Étant un fan de walking simulator, forcément, Firewatch me faisait de l'œil depuis un looong moment. Développé par Campo Santo, un studio indépendant qui, comme de nombreux autres studios indépendants fut formé par des vétérans, on y retrouve du joli monde, qui a principalement bossé chez Telltale (Jake Rodkin, Sean Vanaman…) ou chez Double Fine (Chris Remo, Ben Burbank…).
Bref, Firewatch étant un walking simulator, on ne se retrouve pas ici face à un titre aux mécaniques complexes, nécessitant du skill pour en voir le bout. Quoique, justement, pour un walking sim, Firewatch a quand même tendance à faire plus que les autres jeux du genre : bien que l'on soit guidé, on reste la majorité du temps libre de nos mouvements, de fouiller de droite à gauche, et le titre possède même une structure qui n'est pas sans rappeler celle des metroidvania, avec ses accessoires permettant de débloquer raccourcis et autres passages plus ou moins secrets. Forcément, ici, pas d'ennemis à abattre ou autre acte de barbarie à commettre : on nous donne une carte, on nous indique où aller, et c'est à nous de nous « débrouiller ». Si je mets bien « débrouiller » entre parenthèses, c'est que, pour un jeu prenant place dans les montagnes, Firewatch reste quand même très terre à terre, sans grandes difficultés, y compris pour se repérer, pour se débrouiller à travers ces mêmes montagnes… c'est d'ailleurs un élément que de nombreux joueurs ont eu tendance à critiquer j'ai bien l'impression, mais on y reviendra plus tard.
Mais quitte à devoir absolument parler du gameplay, pour le coup, j'aurais davantage tendance à critiquer certaines mécaniques grossières : des buissons étant par exemple placés un plein milieu d'un sentier afin de nous bloquer le chemin. Ça fait très « artificiel » et on a déjà vu plus subtil, y compris dans d'autres jeux indés plus modestes.
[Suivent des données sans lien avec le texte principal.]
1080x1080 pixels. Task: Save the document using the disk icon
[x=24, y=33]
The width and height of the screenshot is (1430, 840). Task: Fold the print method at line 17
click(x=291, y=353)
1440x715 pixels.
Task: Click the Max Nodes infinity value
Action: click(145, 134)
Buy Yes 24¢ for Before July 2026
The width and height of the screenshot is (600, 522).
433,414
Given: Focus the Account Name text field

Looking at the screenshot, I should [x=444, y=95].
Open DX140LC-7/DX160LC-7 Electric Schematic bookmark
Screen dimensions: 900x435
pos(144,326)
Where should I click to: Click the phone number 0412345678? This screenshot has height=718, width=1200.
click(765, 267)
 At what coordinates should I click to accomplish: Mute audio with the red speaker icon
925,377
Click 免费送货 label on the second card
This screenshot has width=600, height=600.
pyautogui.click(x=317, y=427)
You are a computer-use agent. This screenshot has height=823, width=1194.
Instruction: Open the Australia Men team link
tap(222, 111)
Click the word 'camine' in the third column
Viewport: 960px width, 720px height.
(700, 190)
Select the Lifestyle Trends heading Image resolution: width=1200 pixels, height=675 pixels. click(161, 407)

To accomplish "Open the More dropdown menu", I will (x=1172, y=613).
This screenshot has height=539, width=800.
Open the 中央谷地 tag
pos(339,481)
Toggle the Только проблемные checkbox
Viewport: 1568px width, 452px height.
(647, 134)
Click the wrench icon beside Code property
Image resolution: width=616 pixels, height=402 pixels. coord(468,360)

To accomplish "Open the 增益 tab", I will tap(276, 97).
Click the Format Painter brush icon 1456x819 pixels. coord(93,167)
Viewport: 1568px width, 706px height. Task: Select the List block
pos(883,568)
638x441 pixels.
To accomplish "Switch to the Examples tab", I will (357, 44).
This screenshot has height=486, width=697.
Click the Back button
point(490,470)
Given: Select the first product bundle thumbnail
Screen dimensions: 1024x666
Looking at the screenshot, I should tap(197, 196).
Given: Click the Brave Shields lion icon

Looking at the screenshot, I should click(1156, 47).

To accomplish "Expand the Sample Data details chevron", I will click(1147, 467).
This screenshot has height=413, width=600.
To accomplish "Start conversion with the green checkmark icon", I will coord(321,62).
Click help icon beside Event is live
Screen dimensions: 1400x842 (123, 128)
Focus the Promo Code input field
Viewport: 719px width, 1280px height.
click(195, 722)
Dans la même veine, si le fait d'avoir une carte recentrée autour d'un lieu bien précis, la tour de guet, est logique, force est de constater que la taille de cette même carte jure avec le principal modèle qui a servi pour les développeurs : le parc national de Yosemite. Enfin, il faut accepter le fait de se balader dans un parc avec une faune quasi inexistante. Si cela permet de mettre en valeur les rares rencontres que nous pourrons faire avec un raton laveur ou une tortue par exemple, là encore cela nuit à la crédibilité de son univers. M'enfin, on reste sur des défauts minimes, compréhensibles pour un jeu indé.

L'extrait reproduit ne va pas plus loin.